● OBJECTIF
Recopiez telles quelles les lignes de la liste, depuis celle qui contient « This screenshot has width=1024, height=377. » jusqu'à celle qui contient « This screenshot has height=547, width=1131. », ces deux lignes comprises.

● LISTE FOURNIE
▬▬▬

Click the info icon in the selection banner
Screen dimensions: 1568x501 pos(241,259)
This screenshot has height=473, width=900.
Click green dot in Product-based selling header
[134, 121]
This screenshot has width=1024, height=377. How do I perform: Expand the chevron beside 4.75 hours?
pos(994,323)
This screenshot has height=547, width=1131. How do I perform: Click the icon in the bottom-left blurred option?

▬▬▬

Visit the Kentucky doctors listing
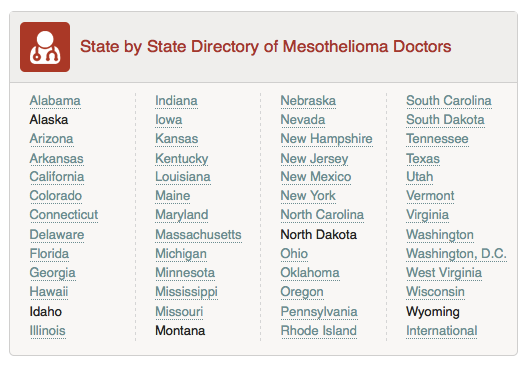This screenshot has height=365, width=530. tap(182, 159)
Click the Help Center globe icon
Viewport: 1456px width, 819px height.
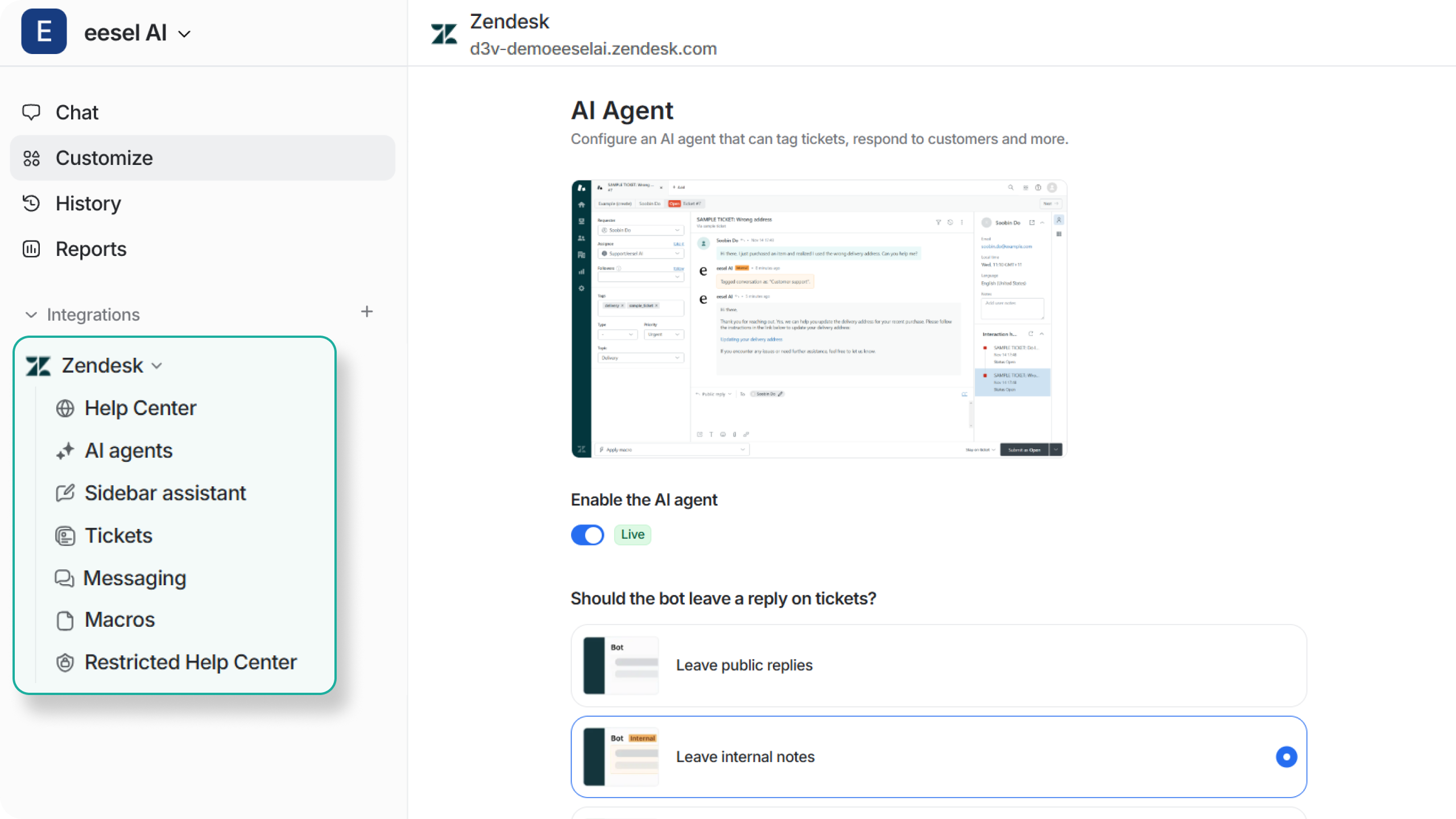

▬▬▬

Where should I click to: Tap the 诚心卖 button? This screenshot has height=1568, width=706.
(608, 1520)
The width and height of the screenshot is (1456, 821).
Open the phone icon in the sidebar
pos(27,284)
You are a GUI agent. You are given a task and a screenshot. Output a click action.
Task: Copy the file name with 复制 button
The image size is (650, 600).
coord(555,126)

▬▬▬

● TRAVAIL FAIT
This screenshot has width=1024, height=377. How do I perform: Expand the chevron beside 4.75 hours?
pos(994,323)
This screenshot has height=547, width=1131. How do I perform: Click the icon in the bottom-left blurred option?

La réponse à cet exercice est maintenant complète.